At the level of the individual consumer or business, such sentiments are often correct. But investors should focus on the forest rather than the trees. Consumers account for roughly 70% of gross domestic product, with businesses providing about 12% and the government the rest. Forces that are good for business also tend to be good for consumers. To illustrate this point, let’s refute two commonly held beliefs:

Layoffs do not lift the stock market. Yes, individual stocks may rise on job-cut news in the near term. But many fail to consider that layoffs translate into unemployment, which is not good for stocks. Over the last 48 years, the S&P 500 Index has tended to perform poorly for as long as 12 months after periods of rising unemployment.

Corporate profits do not increase as a result of layoffs. Cost cuts may boost the bottom line for individual companies. But, marketwide, fewer workers means less production, which means less profit. Since 1962, total U.S. corporate profits have tended to fall during periods of rising unemployment. Some might suggest that profits should rise after periods of rising unemployment as the cost cuts take effect. A logical assumption, but also incorrect, as the weakness in corporate profits persists for periods of up to 12 months after bad news in the labor market.

As both a consumer and an investor, you should be concerned about the rise in unemployment, as well as the prospects for higher inflation. But the news is not all bad. While unemployment continues to rise, the pace of layoffs slowed in May. In addition, you can take heart from some better news on the industrial side. Construction spending and factory orders for April came in above expectations. Even residential spending rose slightly, the first gain since August. Both construction spending and orders are still sharply down from a year ago, but the recent improvements suggest the economy may not be getting any worse.

These days, you take your good news where you can get it.
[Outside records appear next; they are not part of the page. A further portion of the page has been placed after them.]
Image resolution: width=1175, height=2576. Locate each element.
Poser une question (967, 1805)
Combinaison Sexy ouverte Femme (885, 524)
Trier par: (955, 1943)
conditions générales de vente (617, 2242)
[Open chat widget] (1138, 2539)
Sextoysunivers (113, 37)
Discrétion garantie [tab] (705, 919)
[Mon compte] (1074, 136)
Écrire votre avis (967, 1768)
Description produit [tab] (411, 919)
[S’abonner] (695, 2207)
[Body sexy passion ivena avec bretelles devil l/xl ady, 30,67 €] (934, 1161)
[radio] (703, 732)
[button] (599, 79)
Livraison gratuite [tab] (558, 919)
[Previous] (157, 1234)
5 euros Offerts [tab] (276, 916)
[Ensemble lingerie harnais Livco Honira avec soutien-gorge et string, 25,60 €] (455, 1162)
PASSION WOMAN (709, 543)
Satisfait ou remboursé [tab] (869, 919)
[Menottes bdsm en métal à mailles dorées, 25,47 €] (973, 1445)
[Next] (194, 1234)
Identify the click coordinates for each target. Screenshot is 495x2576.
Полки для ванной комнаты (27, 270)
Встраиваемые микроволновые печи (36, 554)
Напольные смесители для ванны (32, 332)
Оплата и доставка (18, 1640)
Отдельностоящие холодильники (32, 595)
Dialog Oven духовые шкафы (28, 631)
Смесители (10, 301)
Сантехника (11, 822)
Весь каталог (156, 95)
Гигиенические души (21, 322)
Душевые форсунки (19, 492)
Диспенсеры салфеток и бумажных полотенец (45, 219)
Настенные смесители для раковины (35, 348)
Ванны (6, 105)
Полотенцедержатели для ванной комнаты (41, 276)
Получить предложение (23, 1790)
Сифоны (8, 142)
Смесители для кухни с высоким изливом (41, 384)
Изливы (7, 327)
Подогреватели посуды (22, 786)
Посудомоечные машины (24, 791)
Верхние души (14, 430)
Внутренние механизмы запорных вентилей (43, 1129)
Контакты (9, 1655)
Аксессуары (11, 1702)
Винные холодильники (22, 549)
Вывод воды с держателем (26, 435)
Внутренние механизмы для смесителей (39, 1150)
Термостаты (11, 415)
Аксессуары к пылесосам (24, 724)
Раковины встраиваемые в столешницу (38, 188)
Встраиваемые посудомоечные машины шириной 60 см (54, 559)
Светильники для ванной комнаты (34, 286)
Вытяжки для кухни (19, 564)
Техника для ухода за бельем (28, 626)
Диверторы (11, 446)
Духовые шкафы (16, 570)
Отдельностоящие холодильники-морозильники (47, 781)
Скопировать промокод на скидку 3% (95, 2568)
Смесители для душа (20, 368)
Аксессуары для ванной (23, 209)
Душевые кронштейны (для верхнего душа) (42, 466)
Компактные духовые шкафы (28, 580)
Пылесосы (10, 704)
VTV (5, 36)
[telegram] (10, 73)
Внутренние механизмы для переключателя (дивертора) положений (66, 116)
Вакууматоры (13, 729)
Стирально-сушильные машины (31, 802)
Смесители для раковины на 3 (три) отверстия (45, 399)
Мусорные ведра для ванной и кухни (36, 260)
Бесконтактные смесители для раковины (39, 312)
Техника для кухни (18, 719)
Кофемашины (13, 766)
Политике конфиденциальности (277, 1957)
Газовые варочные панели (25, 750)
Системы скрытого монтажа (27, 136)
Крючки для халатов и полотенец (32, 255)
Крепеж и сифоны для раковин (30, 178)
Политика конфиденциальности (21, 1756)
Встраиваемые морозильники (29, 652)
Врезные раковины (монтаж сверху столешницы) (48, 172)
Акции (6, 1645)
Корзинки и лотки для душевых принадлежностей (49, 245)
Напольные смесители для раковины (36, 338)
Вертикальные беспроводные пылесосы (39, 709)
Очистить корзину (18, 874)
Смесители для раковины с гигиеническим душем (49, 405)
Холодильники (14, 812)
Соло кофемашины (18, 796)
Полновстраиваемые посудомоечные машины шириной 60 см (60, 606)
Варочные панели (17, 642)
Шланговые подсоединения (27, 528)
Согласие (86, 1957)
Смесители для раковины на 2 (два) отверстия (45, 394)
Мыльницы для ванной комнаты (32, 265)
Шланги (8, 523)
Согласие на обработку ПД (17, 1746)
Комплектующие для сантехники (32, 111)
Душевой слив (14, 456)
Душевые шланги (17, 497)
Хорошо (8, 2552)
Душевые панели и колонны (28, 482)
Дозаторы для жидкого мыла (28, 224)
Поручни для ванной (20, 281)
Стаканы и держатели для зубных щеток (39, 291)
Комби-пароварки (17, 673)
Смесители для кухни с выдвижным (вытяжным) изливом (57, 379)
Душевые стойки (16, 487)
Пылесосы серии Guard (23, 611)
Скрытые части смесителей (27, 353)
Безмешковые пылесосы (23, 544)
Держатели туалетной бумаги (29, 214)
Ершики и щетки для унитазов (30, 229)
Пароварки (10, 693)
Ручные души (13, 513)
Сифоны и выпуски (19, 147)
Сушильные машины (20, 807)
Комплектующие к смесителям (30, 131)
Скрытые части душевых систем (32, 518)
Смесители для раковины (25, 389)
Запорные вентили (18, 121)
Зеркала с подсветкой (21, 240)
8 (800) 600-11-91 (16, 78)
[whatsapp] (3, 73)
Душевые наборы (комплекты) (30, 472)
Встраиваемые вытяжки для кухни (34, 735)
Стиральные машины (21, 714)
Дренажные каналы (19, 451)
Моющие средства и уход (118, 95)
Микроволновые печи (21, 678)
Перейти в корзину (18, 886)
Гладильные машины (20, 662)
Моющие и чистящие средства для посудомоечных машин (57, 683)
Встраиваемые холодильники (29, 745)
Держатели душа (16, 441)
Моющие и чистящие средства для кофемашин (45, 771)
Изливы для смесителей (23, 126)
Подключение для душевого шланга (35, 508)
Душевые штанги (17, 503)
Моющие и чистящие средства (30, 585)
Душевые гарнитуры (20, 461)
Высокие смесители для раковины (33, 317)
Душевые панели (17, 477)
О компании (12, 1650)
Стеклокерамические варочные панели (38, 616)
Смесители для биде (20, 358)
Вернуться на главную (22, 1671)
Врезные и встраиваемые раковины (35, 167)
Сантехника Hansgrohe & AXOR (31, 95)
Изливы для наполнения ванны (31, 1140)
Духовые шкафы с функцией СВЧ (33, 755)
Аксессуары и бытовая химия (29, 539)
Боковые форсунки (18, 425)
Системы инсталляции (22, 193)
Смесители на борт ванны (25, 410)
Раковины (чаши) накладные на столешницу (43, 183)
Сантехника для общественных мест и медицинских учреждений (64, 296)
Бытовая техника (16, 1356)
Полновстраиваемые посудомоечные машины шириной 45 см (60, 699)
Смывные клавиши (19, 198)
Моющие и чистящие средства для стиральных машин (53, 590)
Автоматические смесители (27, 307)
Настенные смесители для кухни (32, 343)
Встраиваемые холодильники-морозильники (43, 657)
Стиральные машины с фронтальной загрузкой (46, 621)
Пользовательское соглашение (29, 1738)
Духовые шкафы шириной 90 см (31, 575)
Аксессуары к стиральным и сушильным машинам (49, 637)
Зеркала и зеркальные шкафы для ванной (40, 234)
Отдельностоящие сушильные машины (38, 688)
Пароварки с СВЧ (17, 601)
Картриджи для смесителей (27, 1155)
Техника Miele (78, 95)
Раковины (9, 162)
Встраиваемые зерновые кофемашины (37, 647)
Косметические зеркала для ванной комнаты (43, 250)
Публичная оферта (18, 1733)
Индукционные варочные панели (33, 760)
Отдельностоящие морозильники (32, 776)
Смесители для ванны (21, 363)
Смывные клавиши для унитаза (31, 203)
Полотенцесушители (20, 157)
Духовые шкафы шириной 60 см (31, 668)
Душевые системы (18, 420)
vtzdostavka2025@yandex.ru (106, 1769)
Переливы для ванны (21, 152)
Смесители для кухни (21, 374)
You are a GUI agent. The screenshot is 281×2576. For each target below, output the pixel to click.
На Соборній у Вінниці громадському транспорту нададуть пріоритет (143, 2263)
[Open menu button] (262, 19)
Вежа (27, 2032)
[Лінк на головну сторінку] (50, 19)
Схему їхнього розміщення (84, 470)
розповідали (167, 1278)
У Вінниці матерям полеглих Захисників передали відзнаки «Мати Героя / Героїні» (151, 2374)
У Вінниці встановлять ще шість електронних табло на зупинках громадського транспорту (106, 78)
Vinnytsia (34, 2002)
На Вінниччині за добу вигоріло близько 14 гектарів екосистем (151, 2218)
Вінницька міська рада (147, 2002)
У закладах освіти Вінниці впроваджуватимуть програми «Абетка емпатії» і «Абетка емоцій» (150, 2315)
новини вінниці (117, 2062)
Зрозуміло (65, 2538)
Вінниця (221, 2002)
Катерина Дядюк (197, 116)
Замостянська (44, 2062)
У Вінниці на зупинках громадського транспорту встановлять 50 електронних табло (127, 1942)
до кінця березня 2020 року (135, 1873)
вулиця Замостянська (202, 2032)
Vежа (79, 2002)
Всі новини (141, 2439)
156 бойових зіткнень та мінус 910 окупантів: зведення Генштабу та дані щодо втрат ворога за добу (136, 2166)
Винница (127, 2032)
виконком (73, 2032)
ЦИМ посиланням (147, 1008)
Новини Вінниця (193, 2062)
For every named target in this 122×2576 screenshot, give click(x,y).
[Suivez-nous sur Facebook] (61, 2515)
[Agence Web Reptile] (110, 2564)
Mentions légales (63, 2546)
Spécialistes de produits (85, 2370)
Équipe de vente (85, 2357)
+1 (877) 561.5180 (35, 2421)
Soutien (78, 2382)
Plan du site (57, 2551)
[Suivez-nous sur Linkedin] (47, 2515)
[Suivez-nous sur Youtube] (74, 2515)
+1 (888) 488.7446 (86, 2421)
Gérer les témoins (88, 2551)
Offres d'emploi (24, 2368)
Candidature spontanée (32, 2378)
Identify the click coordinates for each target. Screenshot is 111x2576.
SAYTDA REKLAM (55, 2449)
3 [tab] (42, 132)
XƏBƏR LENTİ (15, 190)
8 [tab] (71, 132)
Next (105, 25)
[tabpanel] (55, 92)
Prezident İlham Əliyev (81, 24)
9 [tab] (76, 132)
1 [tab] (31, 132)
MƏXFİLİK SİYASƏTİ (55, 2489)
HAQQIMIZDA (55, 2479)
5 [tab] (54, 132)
Remember, stocks typically rebound long before the economy is firing on all cylinders. Both the Conference Board and University of Michigan consumer-confidence indexes have risen since March, showing that a strong stock market can cover a multitude of ills.

A near-term correction in the stock market would not be a surprise. Unemployment seems likely to keep rising in the near term, and the problems in the housing market are far from resolved. But we may have seen the nastiest piece of the storm.

What to watch
Investors should pay particular attention to oil prices, bond yields, the consumer price index (to be updated June 17), data on durable-goods orders and the gross domestic product (June 25), and a statement from the Federal Open Market Committee (June 26).